1. QPS rises more than 10%, Latency in different dimensions drops more than 30%, at the same time, direct read/write HDFS Latency also drops 30% ~ 50%.
The aforementioned performance improvement is primarily due to the optimization of the thread pool model. Version 2.1.5's thread is used as the model: tasks are executed according to a model that takes its key (TopicAndPartition) and obtains a hash to select a thread, this way, it's possible for a large number of threads to be called. On the other hand, in version 2.1.6's thread model, threads can be selected through two methods, according to task data or key hash. When a task has a thread that executes its corresponding key, it directly selects this thread, otherwise it selects the thread with the smallest number of waiting tasks, if all of the threads have the same number of waiting tasks, then it selects the thread with the smallest thread ID. The biggest difference between the two schema lies in the grouping of threads for task execution, in version 2.1.5 all threads are grouped, in version 2.1.6's schema it's basically a very small number of threads that are grouped. When, due to the kernel scheduler time slice, there's basically an identical number of tasks, if they are distributed to more thread groups, then the time slice cycle can cause the wait to increase. Therefore 2.1.6 can have even better results; for example, in 2.1.6-120, putMessage's average delay is 4.1ms, and every second 13884 putMessage requests are executed, then in theory the number of threads needed is 13885/(1000/4.1) = 57 threads, and the average number of threads needed by each machine is a little more than 14. Note: the cost of analyzing the above hypothesis is relatively high. The threads' waiting tasks' data distribution has only been tested in version 2.1.6, where we discovered that the vast majority of threads had 0 waiting tasks, but if we want to verify the aforementioned hypothesis, we must perform additional tests: for example using 2.1.5's schema to see the influence the number of threads has on latency, using 2.1.6 schema to see the distribution of task execution thread IDs, etc.

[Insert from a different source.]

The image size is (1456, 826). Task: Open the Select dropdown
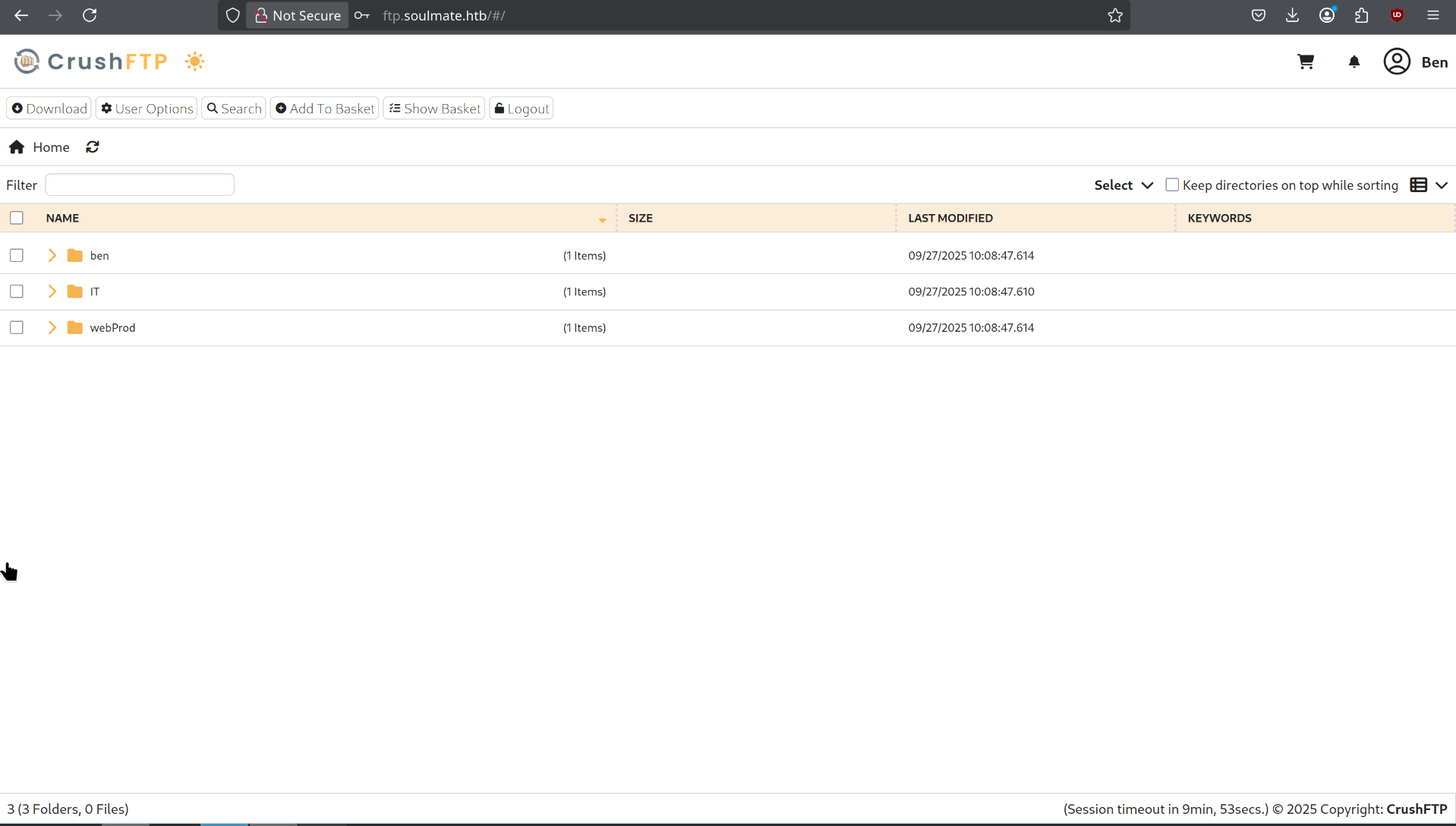tap(1124, 185)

2. The wait time's long tail is greatly reduced
This item is mainly due to thread model optimization, version 2.1.5 selects threads according to the hash, and can create a problem where it tries to use a thread even when that thread is busy, and then the long tail is relatively long; as for the problem's effect on the new version, under average values and P75 conditions, the wait time increases slightly, but the absolute data is very small, therefore we can ignore its effect.

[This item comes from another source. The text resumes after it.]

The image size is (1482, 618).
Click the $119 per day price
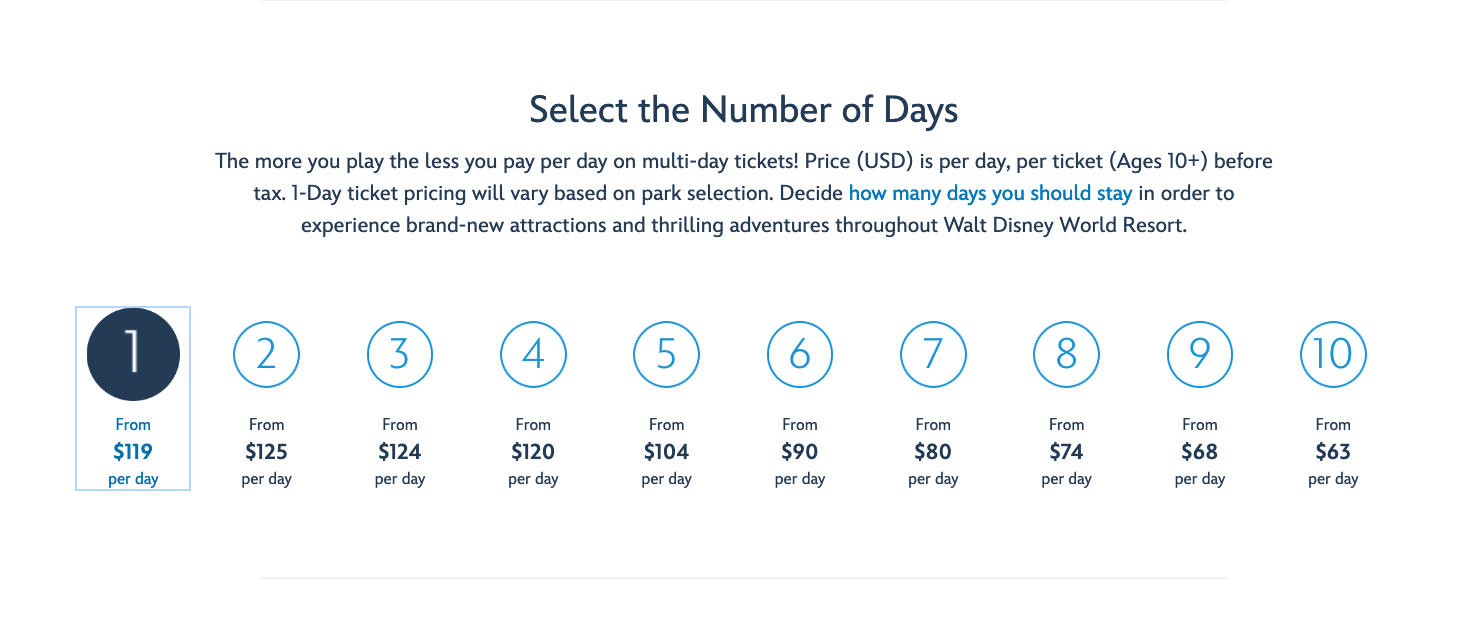pos(133,452)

3. Version 2.1.6's runtime exceptions
In version 2.1.6, of the entire PutMessage and GetMessage delay, only about 25% is the HdfsWrite and HdfsRead delay, this is very nonsensical. Talos RestServer itself uses simple logic, if we create some content related to authentication and certification, after that the data and hdfs will interact.
Put/getMessage qps increased more than 10%, put/getMessageLatency P75 decreased 80%~150%, at the same time, HDFS duration takes up more than 60% of the total time; there's no clear influence on the combined delay of P99 and P999, the proportion used by HDFS increased.
The capacity increased primarily because of the increase in the number of jetty worker threads, primarily showing an enormous reduction in the time spent between the start of executing Auth until actually allocating the PutMessage/GetMessage. Having analyzed CPU Busy we can see that, as the threads increase, CPU Busy also improves to a certain degree, therefore stuttering and latency are also reduced.